厚重的木板从城墙上缓缓落下来,搭在了护城河上,出城的马车早已候在门后。
南宫惜月站在马车前,同身前的顾长清告别,语气里有清浅的调侃。
“又不是正经的姐夫,用不着专程来送我。”
顾长清却是拂袖笑了,笑里也有些玩笑的神色。
“我要是你正经姐夫,也就不用来送了。
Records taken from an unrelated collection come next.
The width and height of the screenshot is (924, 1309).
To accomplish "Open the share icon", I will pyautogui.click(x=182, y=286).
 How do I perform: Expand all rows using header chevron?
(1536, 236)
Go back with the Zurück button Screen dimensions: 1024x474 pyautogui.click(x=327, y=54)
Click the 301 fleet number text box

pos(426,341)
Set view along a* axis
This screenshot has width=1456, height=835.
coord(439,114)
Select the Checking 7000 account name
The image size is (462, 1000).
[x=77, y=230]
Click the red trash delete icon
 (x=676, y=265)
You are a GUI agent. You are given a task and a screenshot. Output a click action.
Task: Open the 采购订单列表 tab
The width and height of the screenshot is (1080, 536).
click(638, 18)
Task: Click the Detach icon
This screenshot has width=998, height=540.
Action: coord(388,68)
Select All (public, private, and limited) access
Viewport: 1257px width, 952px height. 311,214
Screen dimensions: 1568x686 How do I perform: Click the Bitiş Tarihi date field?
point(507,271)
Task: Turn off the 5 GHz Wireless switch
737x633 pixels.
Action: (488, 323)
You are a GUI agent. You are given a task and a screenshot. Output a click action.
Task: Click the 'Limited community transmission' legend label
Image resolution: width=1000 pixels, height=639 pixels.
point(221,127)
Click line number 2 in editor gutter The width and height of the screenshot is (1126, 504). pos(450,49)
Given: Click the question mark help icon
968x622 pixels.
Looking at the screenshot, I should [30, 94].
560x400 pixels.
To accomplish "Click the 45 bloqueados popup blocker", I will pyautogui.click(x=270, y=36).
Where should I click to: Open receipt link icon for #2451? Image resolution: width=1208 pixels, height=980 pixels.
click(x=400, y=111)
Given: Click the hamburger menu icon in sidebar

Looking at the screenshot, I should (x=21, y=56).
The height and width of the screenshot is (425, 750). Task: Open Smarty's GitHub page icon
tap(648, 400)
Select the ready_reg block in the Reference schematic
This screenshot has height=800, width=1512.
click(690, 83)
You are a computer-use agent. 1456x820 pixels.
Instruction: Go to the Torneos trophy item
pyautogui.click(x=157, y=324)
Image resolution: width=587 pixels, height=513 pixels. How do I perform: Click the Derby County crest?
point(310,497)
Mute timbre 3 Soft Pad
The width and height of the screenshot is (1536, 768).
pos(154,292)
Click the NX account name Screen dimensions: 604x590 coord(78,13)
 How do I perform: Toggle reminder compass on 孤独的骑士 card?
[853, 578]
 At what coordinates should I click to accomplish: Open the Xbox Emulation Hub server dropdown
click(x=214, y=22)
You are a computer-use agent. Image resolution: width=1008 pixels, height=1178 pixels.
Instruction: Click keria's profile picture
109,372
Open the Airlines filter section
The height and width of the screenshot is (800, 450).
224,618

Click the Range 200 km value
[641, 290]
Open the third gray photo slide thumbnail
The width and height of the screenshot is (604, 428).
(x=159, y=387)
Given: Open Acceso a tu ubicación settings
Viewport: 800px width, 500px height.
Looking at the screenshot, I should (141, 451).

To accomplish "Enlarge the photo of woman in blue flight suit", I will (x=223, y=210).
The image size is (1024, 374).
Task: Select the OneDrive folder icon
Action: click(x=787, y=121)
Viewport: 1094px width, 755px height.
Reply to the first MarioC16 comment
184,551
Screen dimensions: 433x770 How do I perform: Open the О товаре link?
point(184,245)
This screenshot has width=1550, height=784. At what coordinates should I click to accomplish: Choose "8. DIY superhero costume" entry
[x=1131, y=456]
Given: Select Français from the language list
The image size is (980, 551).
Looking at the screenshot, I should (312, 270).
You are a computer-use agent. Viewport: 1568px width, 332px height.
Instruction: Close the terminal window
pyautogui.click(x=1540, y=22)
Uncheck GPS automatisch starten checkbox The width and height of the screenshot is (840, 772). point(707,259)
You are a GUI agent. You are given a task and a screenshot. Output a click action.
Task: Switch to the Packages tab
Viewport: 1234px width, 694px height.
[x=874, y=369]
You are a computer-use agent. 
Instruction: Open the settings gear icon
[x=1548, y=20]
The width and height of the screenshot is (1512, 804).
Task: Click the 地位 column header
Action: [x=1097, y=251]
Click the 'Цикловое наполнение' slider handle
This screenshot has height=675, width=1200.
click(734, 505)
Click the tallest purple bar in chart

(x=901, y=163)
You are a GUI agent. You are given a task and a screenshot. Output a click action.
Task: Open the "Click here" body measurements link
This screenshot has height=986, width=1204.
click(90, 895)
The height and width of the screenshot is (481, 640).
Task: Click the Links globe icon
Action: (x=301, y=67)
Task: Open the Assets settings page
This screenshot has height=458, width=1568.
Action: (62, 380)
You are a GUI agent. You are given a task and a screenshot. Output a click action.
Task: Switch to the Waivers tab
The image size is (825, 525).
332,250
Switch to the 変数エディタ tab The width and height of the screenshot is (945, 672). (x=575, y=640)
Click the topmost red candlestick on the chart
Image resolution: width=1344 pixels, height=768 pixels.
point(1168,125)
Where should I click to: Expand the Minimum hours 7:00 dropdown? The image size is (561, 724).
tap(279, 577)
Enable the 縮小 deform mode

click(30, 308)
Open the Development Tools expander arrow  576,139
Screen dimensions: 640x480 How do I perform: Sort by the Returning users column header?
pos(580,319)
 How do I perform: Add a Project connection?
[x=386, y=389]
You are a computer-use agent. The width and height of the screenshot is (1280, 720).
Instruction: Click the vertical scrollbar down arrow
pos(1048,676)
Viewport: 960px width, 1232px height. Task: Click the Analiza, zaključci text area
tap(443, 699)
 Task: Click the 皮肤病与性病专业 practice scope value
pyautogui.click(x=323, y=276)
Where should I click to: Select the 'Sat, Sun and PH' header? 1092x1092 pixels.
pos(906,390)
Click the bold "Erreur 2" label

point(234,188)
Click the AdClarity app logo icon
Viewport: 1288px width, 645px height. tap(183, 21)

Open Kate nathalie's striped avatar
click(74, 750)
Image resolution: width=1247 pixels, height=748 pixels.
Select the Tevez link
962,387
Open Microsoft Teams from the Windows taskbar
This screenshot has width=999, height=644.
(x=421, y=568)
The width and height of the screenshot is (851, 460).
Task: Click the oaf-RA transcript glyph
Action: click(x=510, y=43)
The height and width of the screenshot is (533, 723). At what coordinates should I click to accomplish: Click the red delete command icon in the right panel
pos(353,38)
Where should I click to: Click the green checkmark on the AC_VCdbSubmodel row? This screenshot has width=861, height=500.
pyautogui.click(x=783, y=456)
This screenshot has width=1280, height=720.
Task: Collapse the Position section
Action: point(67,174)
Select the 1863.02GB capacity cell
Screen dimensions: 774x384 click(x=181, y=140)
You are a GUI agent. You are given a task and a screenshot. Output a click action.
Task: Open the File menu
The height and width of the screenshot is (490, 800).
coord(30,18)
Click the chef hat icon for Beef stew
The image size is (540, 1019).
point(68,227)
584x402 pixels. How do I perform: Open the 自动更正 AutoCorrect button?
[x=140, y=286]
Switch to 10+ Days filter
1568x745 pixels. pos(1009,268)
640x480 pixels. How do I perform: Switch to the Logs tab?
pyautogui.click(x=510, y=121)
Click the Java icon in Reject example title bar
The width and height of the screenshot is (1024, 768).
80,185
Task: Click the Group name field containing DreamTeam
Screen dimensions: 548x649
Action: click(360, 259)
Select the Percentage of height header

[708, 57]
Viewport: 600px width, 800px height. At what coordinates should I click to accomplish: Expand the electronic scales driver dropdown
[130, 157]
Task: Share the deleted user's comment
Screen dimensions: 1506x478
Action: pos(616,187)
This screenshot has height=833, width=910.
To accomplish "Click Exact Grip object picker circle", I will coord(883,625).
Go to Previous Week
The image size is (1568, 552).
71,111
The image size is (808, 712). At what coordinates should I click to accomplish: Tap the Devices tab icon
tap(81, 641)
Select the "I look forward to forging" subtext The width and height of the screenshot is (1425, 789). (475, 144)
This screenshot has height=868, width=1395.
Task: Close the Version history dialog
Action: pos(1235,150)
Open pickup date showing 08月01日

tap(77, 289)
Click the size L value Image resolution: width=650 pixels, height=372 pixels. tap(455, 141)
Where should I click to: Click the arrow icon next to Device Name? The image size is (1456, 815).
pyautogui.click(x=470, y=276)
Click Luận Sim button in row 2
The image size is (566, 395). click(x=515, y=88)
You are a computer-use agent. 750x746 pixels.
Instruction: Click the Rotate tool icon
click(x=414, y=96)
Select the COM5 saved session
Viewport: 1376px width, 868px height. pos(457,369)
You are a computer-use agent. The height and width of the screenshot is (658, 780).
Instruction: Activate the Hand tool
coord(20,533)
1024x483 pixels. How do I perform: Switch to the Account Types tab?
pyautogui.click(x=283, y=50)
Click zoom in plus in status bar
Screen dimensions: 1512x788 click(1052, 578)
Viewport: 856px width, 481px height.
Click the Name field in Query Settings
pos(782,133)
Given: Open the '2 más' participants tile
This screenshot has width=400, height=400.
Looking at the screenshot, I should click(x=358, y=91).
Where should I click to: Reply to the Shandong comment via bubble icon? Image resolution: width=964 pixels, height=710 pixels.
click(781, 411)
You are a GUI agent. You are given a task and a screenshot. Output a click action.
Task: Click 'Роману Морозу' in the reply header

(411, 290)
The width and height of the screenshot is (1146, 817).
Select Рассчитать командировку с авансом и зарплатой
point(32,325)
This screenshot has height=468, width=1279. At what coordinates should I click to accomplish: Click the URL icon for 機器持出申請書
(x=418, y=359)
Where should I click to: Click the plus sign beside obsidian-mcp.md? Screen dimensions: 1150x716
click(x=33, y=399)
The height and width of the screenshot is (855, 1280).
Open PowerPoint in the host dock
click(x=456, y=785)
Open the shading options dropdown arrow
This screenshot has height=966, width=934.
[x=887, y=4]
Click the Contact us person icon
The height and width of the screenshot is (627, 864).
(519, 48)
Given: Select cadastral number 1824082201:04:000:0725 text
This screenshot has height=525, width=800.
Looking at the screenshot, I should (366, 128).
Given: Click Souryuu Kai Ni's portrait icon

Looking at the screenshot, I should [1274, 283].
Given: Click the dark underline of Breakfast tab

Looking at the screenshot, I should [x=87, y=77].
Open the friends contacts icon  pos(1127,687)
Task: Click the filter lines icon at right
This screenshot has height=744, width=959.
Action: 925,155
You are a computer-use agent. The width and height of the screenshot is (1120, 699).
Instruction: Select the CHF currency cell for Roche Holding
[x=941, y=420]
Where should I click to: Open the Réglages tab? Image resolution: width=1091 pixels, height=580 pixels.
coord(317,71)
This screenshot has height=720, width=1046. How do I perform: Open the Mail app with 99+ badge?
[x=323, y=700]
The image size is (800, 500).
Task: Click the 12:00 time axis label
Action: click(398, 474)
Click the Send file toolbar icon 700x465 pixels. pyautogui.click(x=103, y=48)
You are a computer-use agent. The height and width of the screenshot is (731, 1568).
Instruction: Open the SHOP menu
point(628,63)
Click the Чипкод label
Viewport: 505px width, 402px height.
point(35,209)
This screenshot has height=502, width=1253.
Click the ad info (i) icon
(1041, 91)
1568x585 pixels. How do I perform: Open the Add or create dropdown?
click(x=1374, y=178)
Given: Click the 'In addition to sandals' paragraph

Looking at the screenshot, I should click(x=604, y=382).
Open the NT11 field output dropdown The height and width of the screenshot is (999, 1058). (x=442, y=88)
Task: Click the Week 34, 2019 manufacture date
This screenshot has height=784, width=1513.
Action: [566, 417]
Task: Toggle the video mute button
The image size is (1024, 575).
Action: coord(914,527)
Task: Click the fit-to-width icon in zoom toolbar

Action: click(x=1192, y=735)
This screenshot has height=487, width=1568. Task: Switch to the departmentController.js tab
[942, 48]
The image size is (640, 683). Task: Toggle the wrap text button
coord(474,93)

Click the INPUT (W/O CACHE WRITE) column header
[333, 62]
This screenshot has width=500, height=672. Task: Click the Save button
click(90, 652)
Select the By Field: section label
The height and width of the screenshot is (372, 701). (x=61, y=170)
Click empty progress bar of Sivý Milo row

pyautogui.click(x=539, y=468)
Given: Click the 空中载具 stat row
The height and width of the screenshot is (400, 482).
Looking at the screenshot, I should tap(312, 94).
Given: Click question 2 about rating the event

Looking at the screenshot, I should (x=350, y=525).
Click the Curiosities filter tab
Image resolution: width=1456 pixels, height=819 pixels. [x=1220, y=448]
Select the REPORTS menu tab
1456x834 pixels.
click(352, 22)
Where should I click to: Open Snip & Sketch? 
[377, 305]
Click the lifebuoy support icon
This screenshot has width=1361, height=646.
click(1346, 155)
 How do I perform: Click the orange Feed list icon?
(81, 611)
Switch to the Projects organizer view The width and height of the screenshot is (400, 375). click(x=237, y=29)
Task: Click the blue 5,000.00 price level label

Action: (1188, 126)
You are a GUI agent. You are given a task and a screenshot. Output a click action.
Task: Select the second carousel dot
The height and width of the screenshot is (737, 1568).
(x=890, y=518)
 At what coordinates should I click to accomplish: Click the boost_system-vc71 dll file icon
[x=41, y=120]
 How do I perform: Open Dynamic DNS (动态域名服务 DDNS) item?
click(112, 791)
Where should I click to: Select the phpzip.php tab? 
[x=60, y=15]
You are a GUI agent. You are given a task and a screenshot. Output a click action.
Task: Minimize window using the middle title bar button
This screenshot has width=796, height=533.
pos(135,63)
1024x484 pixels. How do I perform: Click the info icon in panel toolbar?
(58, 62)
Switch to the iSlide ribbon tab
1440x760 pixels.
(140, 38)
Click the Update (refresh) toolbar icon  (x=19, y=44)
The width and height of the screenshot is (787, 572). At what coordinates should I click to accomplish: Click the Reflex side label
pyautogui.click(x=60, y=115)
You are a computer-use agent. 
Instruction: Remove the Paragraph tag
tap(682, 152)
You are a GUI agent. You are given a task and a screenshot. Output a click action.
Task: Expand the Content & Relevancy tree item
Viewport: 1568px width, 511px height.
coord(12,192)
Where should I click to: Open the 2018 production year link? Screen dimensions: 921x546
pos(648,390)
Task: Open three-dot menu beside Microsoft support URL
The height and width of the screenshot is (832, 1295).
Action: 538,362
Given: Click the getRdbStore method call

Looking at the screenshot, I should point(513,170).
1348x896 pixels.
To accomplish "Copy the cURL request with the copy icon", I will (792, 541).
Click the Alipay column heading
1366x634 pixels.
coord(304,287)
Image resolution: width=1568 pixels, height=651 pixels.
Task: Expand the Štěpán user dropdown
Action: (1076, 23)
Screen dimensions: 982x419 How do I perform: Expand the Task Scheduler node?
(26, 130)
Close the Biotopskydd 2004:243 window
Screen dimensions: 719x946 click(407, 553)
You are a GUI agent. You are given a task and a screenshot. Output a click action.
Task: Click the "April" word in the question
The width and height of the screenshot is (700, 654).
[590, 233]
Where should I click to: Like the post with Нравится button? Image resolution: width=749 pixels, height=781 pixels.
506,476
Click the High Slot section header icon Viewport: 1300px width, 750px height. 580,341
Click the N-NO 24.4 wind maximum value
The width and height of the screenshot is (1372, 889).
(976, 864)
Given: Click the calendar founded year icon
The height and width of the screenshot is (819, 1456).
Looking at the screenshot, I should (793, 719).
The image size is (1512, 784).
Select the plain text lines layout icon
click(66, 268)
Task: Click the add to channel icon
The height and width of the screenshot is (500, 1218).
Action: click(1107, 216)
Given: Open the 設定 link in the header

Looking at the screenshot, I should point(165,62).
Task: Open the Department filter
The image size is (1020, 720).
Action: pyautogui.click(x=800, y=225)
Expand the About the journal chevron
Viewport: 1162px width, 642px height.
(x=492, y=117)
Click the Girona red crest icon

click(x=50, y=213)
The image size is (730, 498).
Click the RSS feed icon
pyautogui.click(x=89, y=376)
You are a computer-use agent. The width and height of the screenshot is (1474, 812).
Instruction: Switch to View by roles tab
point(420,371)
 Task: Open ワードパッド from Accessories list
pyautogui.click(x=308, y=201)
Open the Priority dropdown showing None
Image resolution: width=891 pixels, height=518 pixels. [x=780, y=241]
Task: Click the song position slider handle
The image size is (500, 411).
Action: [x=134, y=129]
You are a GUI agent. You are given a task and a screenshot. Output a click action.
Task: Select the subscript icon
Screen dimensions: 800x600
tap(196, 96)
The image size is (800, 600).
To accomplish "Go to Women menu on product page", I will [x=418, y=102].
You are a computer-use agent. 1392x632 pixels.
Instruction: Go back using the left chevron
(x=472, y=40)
”
一开始南宫惜月没想明白这话的含义,过了好一会儿才想明白。
若是南宫山月当年真的嫁给了他,他就不会去当相辅,不当相辅便不会连带萧家卷进是非,那么萧家也就不至于被贬至燕州。
“如此一说,我还要骂你几句才算对得起婆家了!”
南宫惜月虽是这样说着,却没有真的说出责怪的话,不过都是玩笑罢了。
朝堂之内,尽是错综复杂的牵绊,多的是一根绳子上的蚂蚱,随便断一根,便要死上一片,谁也别想独善其身。
仅仅只是谪贬,已经很仁慈了。
二人又说了些有的没的,自然而然提起了姜萤。
从藏经阁出来,南宫惜月又想了很久,总觉得一时冲动说错了话,不该在姜萤面前那样说。
但已经说出口,早没了转圜的余地,便只叮嘱顾长清。
“我看那姑娘也是个不撞南墙不回头的主儿,跟当年的五姐有的一拼,你已经在我五姐手上栽过一回了,可别又栽一回!”
她口中的五姐,自然是南宫山月。
时过多年,顾长清听到这个名字,依旧是垂了眼眸。
南宫惜月一看见他这副模样,也不好继续往下说了,冲他挥了挥手,便上了马车。
马车缓缓动起来,驶过护城河上的木板,朝着西边驶去。
顾长清目送马车远去,耳边回荡着南宫惜月的话。
姜萤此来永安,确实有一股子誓不罢休的劲头,这些天几乎将城里的大人物们得罪了个遍,却还能做到毫发无伤,也算有些手段。
但就她最终想达成的目的来看,还是稚嫩。
顾长清想着笑了一笑。
事已至此,他再不做些什么,好像真的有些说不过去了。
遂抬手唤来身后的侍卫重午,低声嘱咐了一些事情。
重午领了命,直奔永安商盟而去。
不到一日的功夫,姜萤勾结晚来客栈与洗尘居老板垄断永安城客栈营生的事情,就传遍了整个永安,顺带着又扯出了招风楼和华清教坊的暗度陈仓,以及千灯宴请帖无良敛财的恶行。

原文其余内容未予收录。